▸ **YOUR GOAL**
Restate all of the entries exactly, each line as it stands.

▸ **EXCERPTED RECORDS**
▬▬▬▬▬▬
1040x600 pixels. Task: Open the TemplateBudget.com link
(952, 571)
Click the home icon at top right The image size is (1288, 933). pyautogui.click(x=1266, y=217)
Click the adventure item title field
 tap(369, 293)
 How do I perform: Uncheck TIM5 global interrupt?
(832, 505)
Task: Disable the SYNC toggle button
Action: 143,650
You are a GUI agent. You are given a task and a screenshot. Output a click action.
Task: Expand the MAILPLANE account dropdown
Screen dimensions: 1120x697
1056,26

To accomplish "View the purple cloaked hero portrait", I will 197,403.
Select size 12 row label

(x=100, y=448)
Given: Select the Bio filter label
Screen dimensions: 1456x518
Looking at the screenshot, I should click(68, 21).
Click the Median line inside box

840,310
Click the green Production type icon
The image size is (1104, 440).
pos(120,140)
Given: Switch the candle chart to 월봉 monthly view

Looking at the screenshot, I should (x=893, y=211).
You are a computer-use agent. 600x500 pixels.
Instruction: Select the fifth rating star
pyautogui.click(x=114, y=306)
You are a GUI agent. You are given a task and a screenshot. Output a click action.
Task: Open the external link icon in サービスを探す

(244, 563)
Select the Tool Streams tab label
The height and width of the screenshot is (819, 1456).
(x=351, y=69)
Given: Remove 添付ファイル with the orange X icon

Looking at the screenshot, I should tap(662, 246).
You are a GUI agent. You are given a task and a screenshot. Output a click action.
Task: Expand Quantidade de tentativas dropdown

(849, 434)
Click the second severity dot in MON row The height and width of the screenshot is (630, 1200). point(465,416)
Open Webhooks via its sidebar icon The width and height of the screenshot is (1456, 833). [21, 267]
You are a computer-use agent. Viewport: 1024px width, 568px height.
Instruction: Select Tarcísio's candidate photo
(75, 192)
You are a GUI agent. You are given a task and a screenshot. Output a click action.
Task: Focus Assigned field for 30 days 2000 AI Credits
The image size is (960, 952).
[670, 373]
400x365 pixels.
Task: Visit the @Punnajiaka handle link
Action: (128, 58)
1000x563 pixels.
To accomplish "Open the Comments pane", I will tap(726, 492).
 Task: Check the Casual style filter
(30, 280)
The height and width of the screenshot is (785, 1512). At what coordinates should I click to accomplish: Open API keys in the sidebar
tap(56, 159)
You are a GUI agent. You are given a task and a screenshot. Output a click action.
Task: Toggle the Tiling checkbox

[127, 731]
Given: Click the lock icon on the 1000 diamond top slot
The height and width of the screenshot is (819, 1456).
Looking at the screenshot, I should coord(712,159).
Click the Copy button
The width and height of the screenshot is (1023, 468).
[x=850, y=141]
▬▬▬▬▬▬
▸ **COMPLETED TASK**
1040x600 pixels. Task: Open the TemplateBudget.com link
(952, 571)
Click the home icon at top right The image size is (1288, 933). pyautogui.click(x=1266, y=217)
Click the adventure item title field
 tap(369, 293)
 How do I perform: Uncheck TIM5 global interrupt?
(832, 505)
Task: Disable the SYNC toggle button
Action: 143,650
You are a GUI agent. You are given a task and a screenshot. Output a click action.
Task: Expand the MAILPLANE account dropdown
Screen dimensions: 1120x697
1056,26

To accomplish "View the purple cloaked hero portrait", I will 197,403.
Select size 12 row label

(x=100, y=448)
Given: Select the Bio filter label
Screen dimensions: 1456x518
Looking at the screenshot, I should click(68, 21).
Click the Median line inside box

840,310
Click the green Production type icon
The image size is (1104, 440).
pos(120,140)
Given: Switch the candle chart to 월봉 monthly view

Looking at the screenshot, I should (x=893, y=211).
You are a computer-use agent. 600x500 pixels.
Instruction: Select the fifth rating star
pyautogui.click(x=114, y=306)
You are a GUI agent. You are given a task and a screenshot. Output a click action.
Task: Open the external link icon in サービスを探す

(244, 563)
Select the Tool Streams tab label
The height and width of the screenshot is (819, 1456).
(x=351, y=69)
Given: Remove 添付ファイル with the orange X icon

Looking at the screenshot, I should tap(662, 246).
You are a GUI agent. You are given a task and a screenshot. Output a click action.
Task: Expand Quantidade de tentativas dropdown

(849, 434)
Click the second severity dot in MON row The height and width of the screenshot is (630, 1200). point(465,416)
Open Webhooks via its sidebar icon The width and height of the screenshot is (1456, 833). [21, 267]
You are a computer-use agent. Viewport: 1024px width, 568px height.
Instruction: Select Tarcísio's candidate photo
(75, 192)
You are a GUI agent. You are given a task and a screenshot. Output a click action.
Task: Focus Assigned field for 30 days 2000 AI Credits
The image size is (960, 952).
[670, 373]
400x365 pixels.
Task: Visit the @Punnajiaka handle link
Action: (128, 58)
1000x563 pixels.
To accomplish "Open the Comments pane", I will tap(726, 492).
 Task: Check the Casual style filter
(30, 280)
The height and width of the screenshot is (785, 1512). At what coordinates should I click to accomplish: Open API keys in the sidebar
tap(56, 159)
You are a GUI agent. You are given a task and a screenshot. Output a click action.
Task: Toggle the Tiling checkbox

[127, 731]
Given: Click the lock icon on the 1000 diamond top slot
The height and width of the screenshot is (819, 1456).
Looking at the screenshot, I should coord(712,159).
Click the Copy button
The width and height of the screenshot is (1023, 468).
[x=850, y=141]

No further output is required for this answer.